Render every line of the items below as a numbered list, dropping any blank lines, and leave the pictures out of your answer.

[Stored records]
______________________________
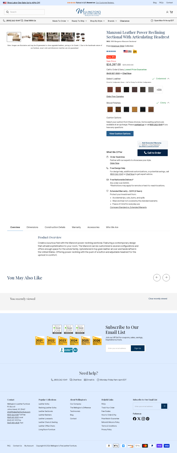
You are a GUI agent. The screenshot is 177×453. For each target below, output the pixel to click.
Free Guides (106, 411)
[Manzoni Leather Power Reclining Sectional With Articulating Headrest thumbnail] (39, 37)
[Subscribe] (164, 406)
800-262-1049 (156, 124)
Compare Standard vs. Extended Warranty (128, 207)
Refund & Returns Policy (110, 422)
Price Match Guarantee (110, 419)
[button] (111, 51)
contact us (139, 124)
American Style (117, 46)
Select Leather (113, 78)
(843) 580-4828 (13, 423)
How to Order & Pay (109, 415)
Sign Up (137, 348)
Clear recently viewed (158, 299)
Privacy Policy (107, 429)
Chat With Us (30, 20)
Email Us (90, 380)
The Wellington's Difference (80, 408)
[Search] (7, 12)
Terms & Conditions (109, 426)
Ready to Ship (78, 21)
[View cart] (171, 12)
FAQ (8, 446)
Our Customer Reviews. (105, 3)
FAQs (161, 3)
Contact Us (17, 446)
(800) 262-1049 (13, 20)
______________________________
▶ Finished task
1. You are a GUI agent. The screenshot is 177×453. For each target below, output the pixel to click.
2. Free Guides (106, 411)
3. [Manzoni Leather Power Reclining Sectional With Articulating Headrest thumbnail] (39, 37)
4. [Subscribe] (164, 406)
5. 800-262-1049 (156, 124)
6. Compare Standard vs. Extended Warranty (128, 207)
7. Refund & Returns Policy (110, 422)
8. Price Match Guarantee (110, 419)
9. [button] (111, 51)
10. contact us (139, 124)
11. American Style (117, 46)
12. Select Leather (113, 78)
13. (843) 580-4828 (13, 423)
14. How to Order & Pay (109, 415)
15. Sign Up (137, 348)
16. Clear recently viewed (158, 299)
17. Privacy Policy (107, 429)
18. Chat With Us (30, 20)
19. Email Us (90, 380)
20. The Wellington's Difference (80, 408)
21. [Search] (7, 12)
22. Terms & Conditions (109, 426)
23. Ready to Ship (78, 21)
24. [View cart] (171, 12)
25. FAQ (8, 446)
26. Our Customer Reviews. (105, 3)
27. FAQs (161, 3)
28. Contact Us (17, 446)
29. (800) 262-1049 (13, 20)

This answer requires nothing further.